The analysis of variants or mutations at structurally or evolutionarily equivalent positions in protein families has been illuminating for cancer¹². We believe our results show this approach can also be equally informative for the study of individual variation within a species. The hundreds of positions identified are a starting point to probe genes that could determine subtle differences in human physiology and behavior. It is telling that the families identified are not among those normally considered critical for organism survival (e.g. kinases, GTPases), but are large families that appear to share the common features of redundancy and great functional diversity. A loss-of-function event in a single OR, or one Cadherin repeat within one of several multi-domain Cadherins, is unlikely to have the same effect as an equivalent event in a critically important protein like CDK2 or HRAS. The protein families that contain these equivalent variants appear either to be individually not essential (e.g. ORs), to occur naturally in slightly different states in different individuals (e.g. Cadherins), or to perform related, often overlapping functions (e.g. cytochromes p450).

The genetic variability of Olfactory receptors, including gain, loss and pseudogene formation, is associated with a diverse functional repertoire¹³. The system appears inherently redundant, with multiple odorants binding to the same receptor and vice versa, which means that the loss of one would most often be tolerated. OR genes are reduced in primates and it has been argued that the accumulation of deleterious mutations could further decrease olfactory capability in humans^49,50. Loss or gain of signaling in dRy variants might be another means to diversify the olfactory responses and to provide related populations with a more similar odorant (and environmental) response.

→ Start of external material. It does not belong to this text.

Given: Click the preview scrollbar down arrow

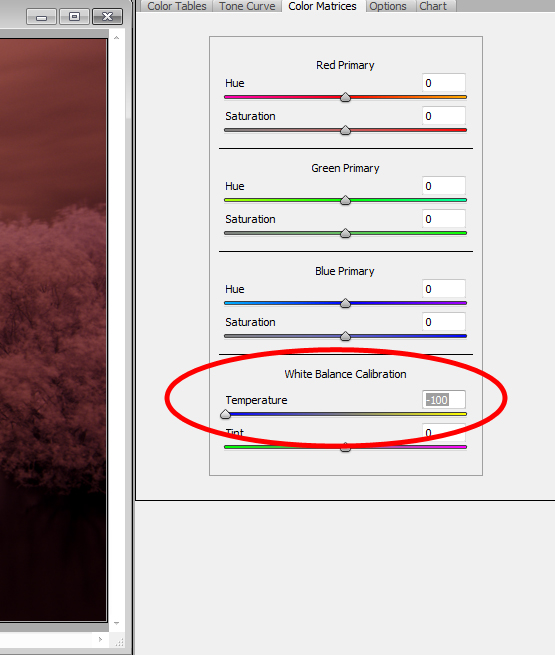Looking at the screenshot, I should (x=117, y=623).
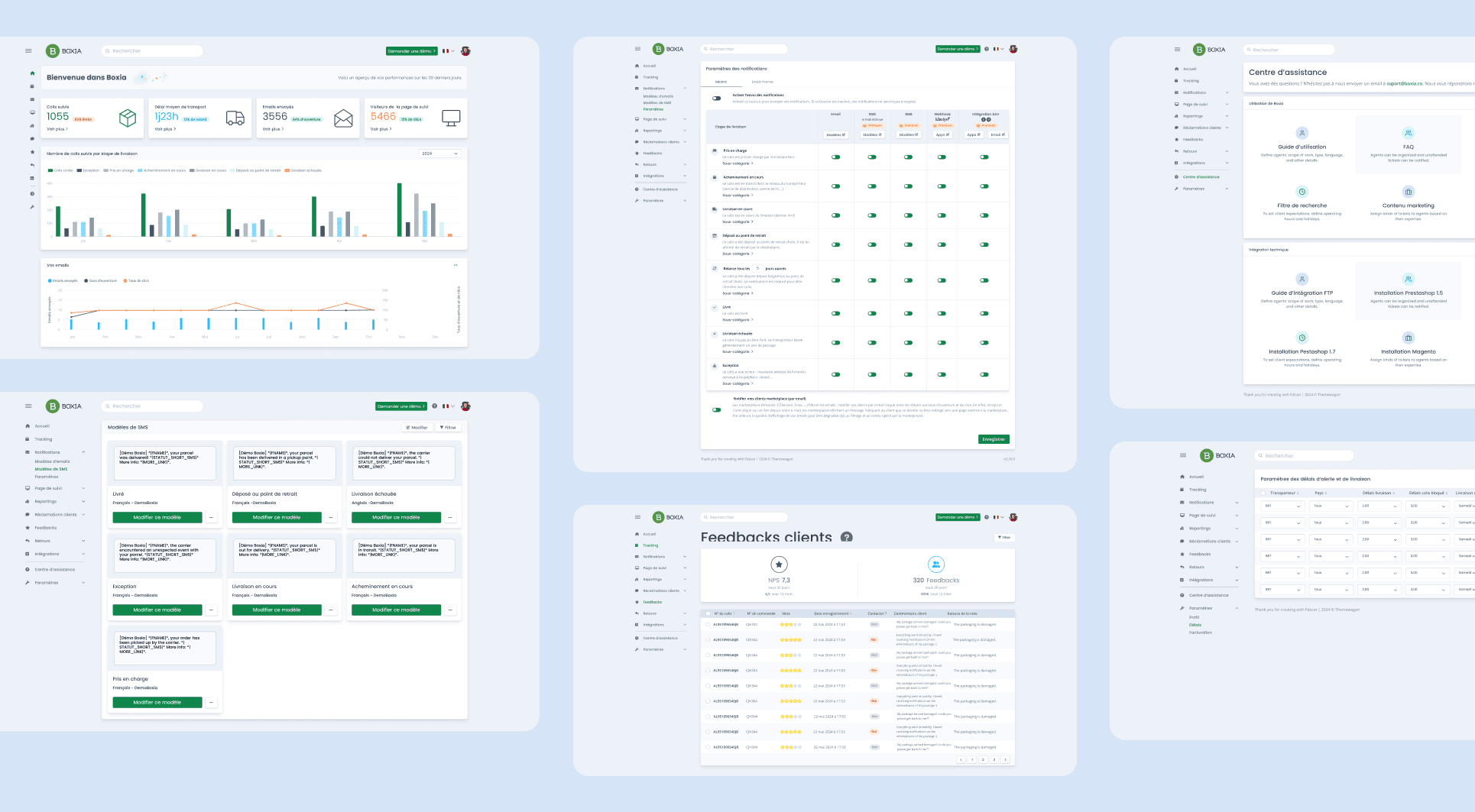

The fact that common loss-of function, and thus likely binary (on/off), OR variants agree with some odor preferences raises the question whether differences in smell perception could be an important feature in mammalian populations. Offspring will share considerable odorant responses with parents, which might make them inclined to stay in a similar odor environment, though occasionally an individual might inherit a variant profile making the environment distasteful, prompting an exodus. Simple simulations support this (Suppl. Movie 1) and odorant driven movement leads to small, genetically homogeneous communities reminiscent of mammalian social organisation⁵¹ that occasionally spawn sub-colonies. Surprisingly, these simple simulations also suggest a greater genetic diversity in a smaller overall population (Fig. S7).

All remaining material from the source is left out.